_Problem_
Run through the records and, wherever a line holds the word "Screenshot", return that line.

_Data extracts_

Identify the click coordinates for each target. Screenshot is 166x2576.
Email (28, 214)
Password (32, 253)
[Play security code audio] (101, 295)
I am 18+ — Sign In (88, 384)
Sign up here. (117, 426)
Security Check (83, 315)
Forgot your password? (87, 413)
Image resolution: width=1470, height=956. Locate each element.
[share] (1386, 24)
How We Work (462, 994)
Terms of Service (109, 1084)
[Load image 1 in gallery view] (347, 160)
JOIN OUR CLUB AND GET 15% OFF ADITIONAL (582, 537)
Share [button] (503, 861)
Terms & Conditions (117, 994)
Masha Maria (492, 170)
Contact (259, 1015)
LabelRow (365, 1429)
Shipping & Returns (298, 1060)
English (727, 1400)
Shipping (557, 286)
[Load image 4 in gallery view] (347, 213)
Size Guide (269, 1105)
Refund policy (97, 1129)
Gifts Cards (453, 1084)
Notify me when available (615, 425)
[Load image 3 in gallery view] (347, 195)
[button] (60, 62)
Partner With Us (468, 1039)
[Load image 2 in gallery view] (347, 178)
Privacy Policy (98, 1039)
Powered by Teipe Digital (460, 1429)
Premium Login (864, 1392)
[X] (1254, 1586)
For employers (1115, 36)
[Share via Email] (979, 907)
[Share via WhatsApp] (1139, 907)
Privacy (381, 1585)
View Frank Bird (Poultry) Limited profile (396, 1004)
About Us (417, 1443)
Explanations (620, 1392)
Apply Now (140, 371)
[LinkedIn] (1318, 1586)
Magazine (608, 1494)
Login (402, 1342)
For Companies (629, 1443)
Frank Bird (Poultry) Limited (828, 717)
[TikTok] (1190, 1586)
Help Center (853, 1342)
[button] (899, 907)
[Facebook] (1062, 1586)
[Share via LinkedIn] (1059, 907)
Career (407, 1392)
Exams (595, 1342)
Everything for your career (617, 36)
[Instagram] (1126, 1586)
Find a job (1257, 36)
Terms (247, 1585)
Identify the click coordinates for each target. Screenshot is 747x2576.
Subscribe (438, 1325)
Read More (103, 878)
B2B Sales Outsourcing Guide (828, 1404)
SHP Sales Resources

_Solution below_
Identify the click coordinates for each target. Screenshot is 166x2576.
Identify the click coordinates for each target. Screenshot is 747x2576.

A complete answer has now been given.